→ **WHAT NEEDS TO BE DONE**:
All entries below must be output word for word, and the pictures left behind.

START DATASET

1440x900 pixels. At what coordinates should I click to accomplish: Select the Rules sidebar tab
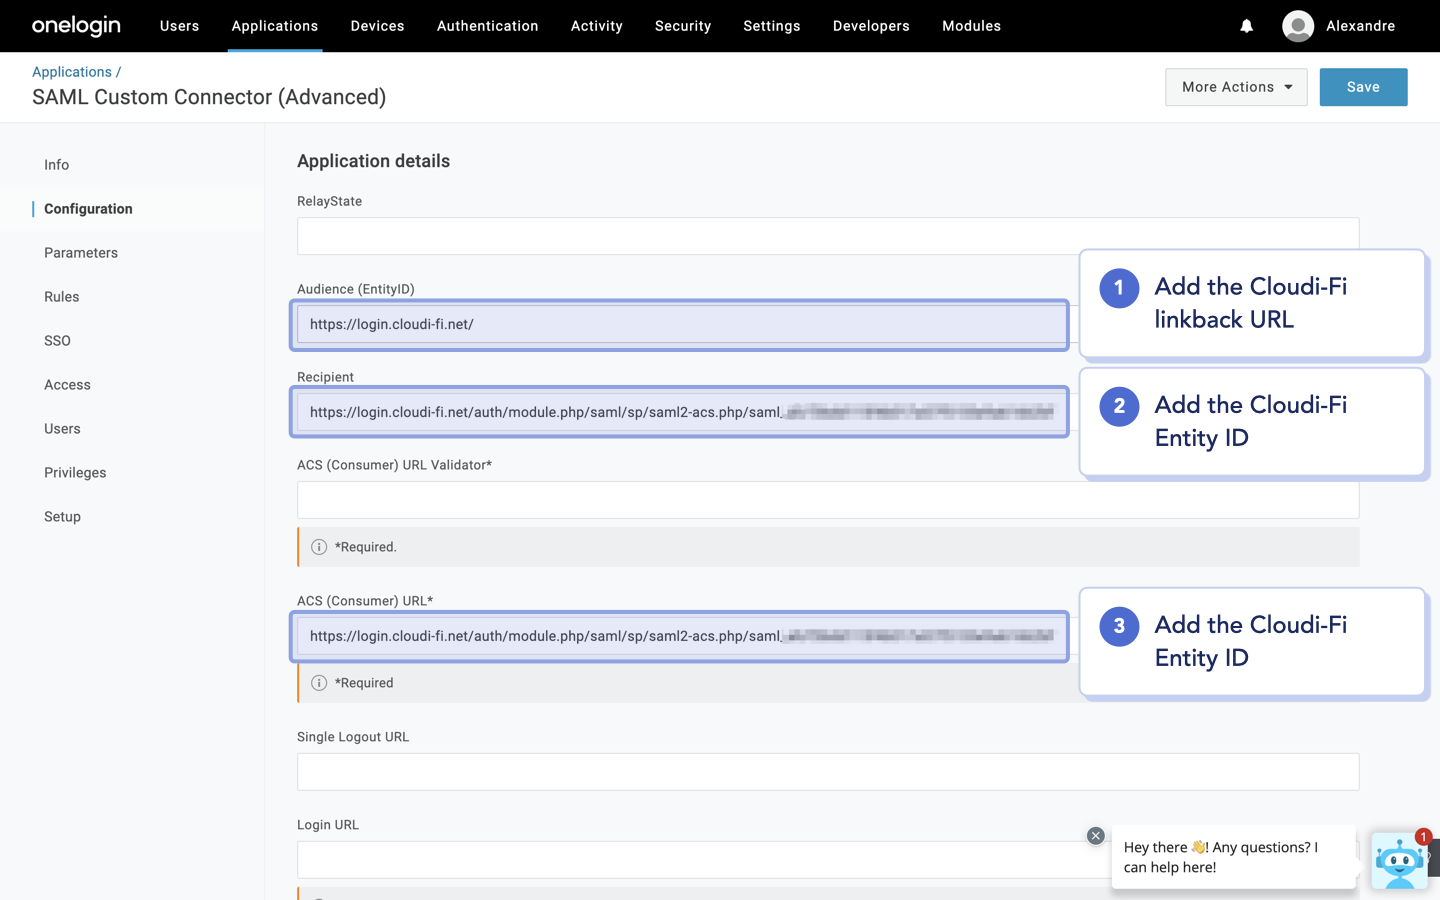[61, 296]
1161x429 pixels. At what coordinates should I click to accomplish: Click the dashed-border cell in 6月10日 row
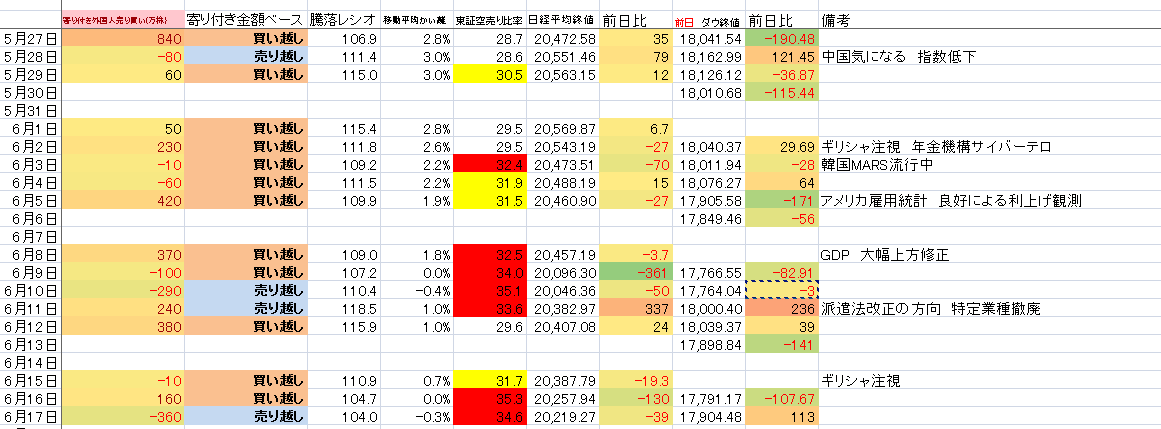782,291

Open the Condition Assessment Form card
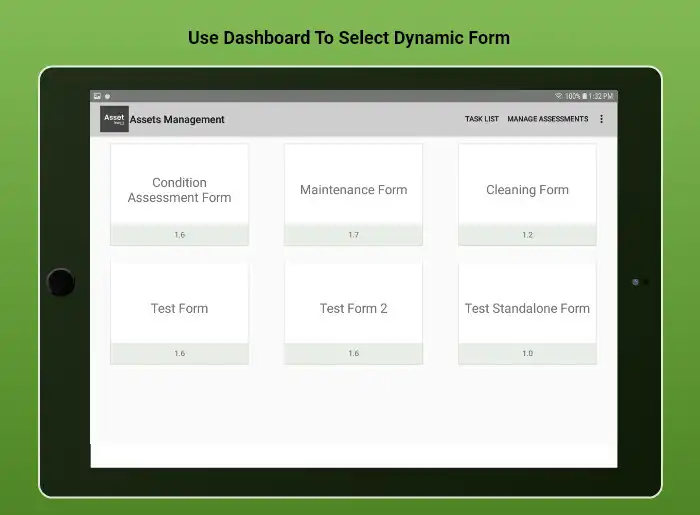[x=179, y=190]
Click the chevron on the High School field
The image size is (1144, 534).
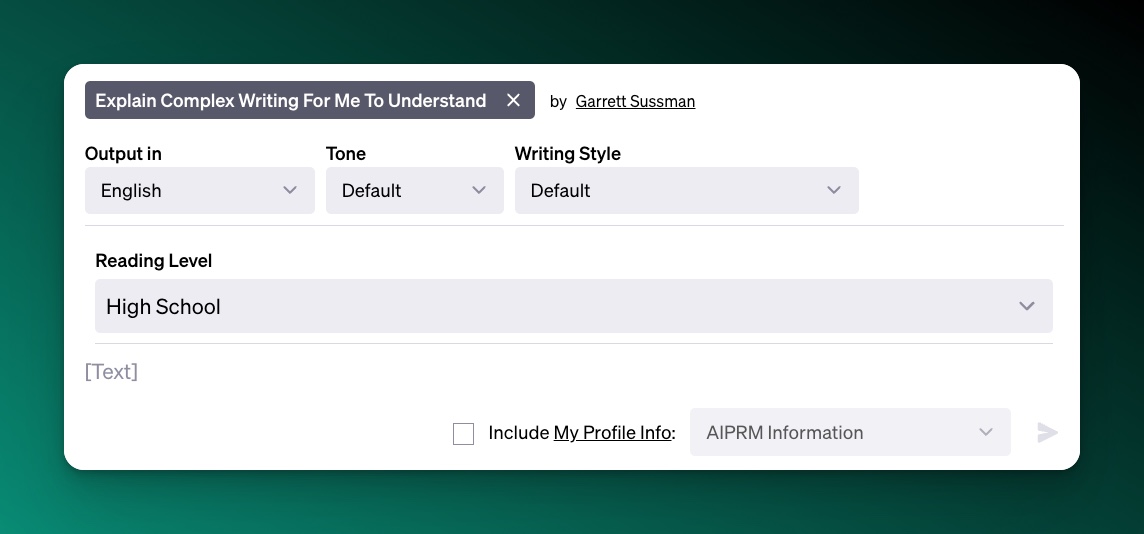pos(1027,306)
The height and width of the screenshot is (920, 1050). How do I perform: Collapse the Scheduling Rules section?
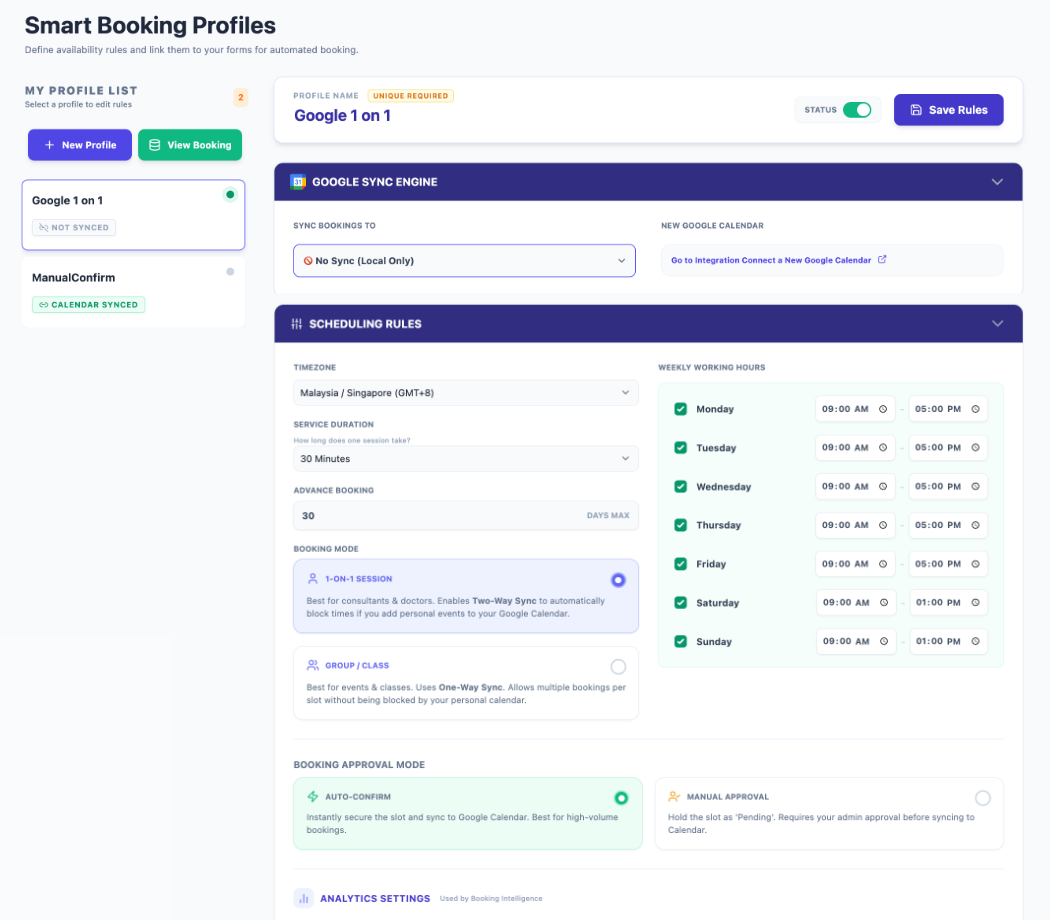click(997, 323)
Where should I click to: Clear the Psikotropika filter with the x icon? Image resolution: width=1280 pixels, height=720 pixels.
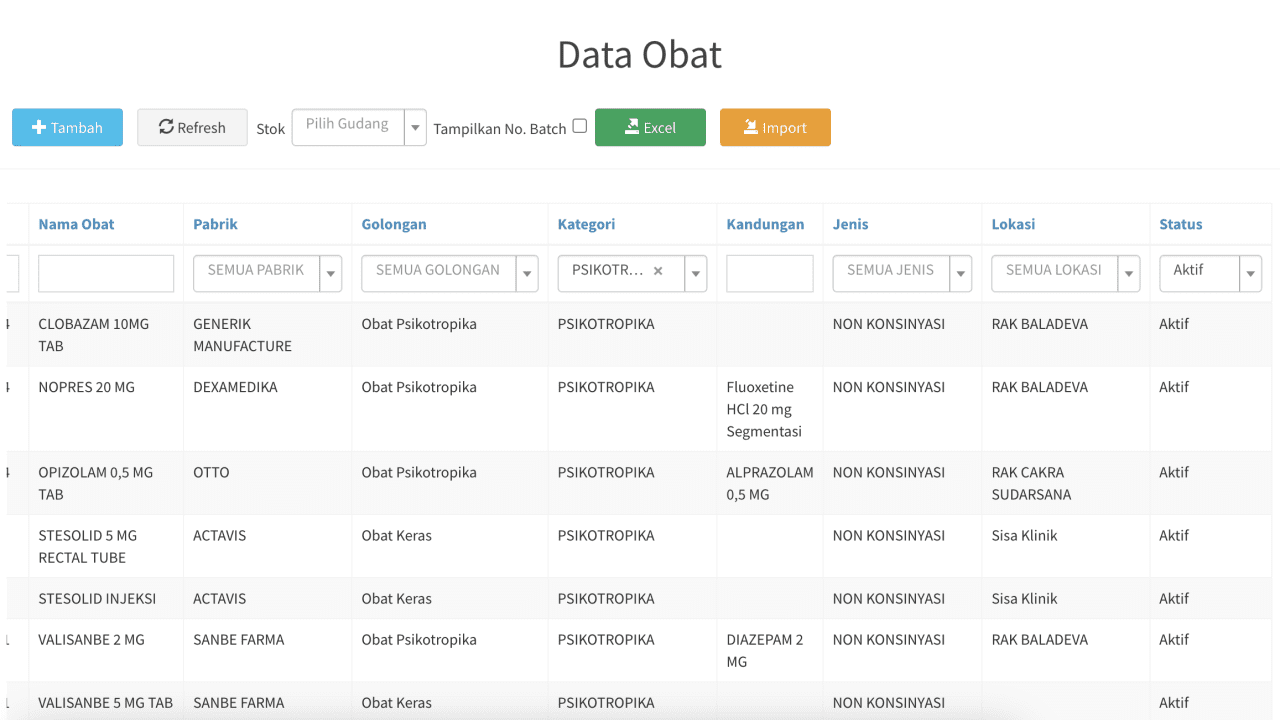658,271
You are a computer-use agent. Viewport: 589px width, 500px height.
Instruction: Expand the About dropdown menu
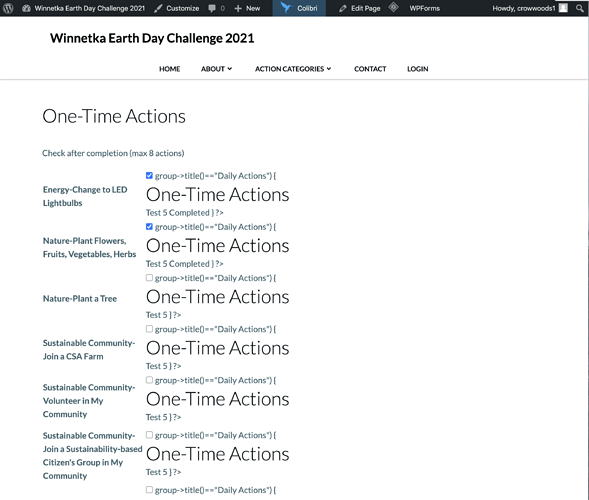(x=216, y=69)
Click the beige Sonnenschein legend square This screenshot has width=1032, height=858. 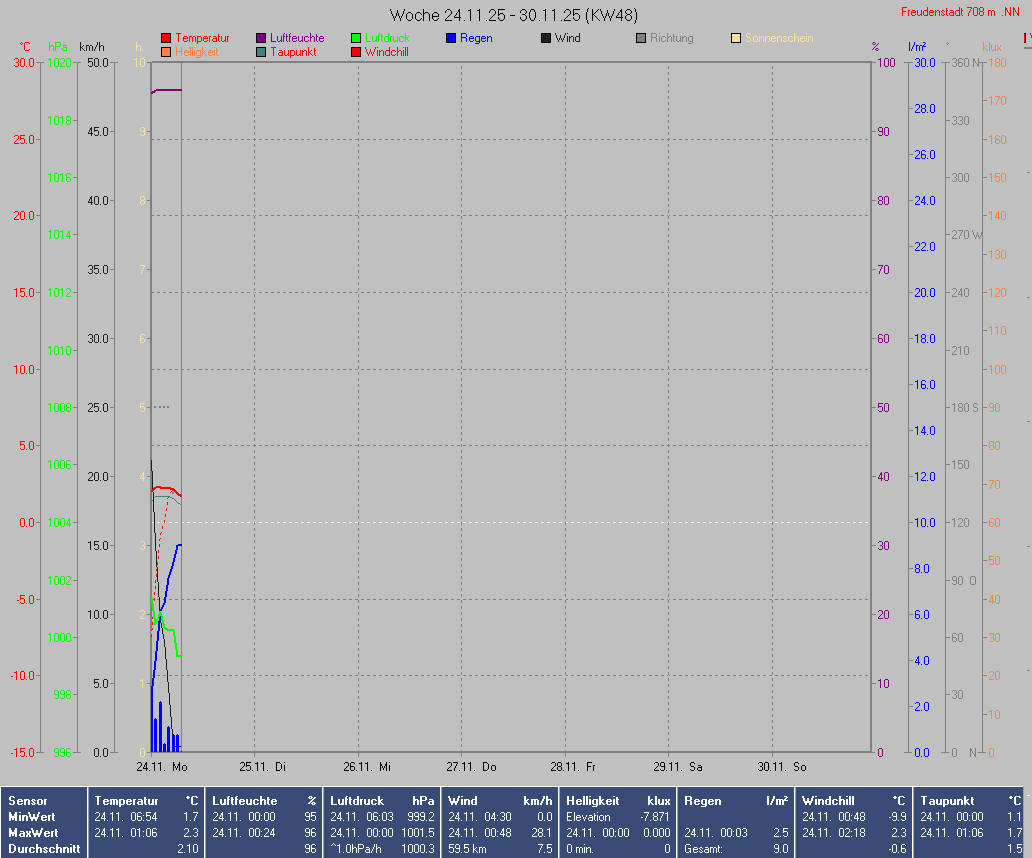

END DATASET

→ **SOLUTION FOR THIS EXERCISE**:
1440x900 pixels. At what coordinates should I click to accomplish: Select the Rules sidebar tab
[61, 296]
1161x429 pixels. At what coordinates should I click to accomplish: Click the dashed-border cell in 6月10日 row
782,291

Open the Condition Assessment Form card
[x=179, y=190]
Click the chevron on the High School field
The image size is (1144, 534).
pos(1027,306)
The height and width of the screenshot is (920, 1050). How do I perform: Collapse the Scheduling Rules section?
click(997, 323)
Where should I click to: Clear the Psikotropika filter with the x icon? Image resolution: width=1280 pixels, height=720 pixels.
658,271
You are a computer-use agent. Viewport: 589px width, 500px height.
Instruction: Expand the About dropdown menu
(x=216, y=69)
Click the beige Sonnenschein legend square This screenshot has width=1032, height=858. 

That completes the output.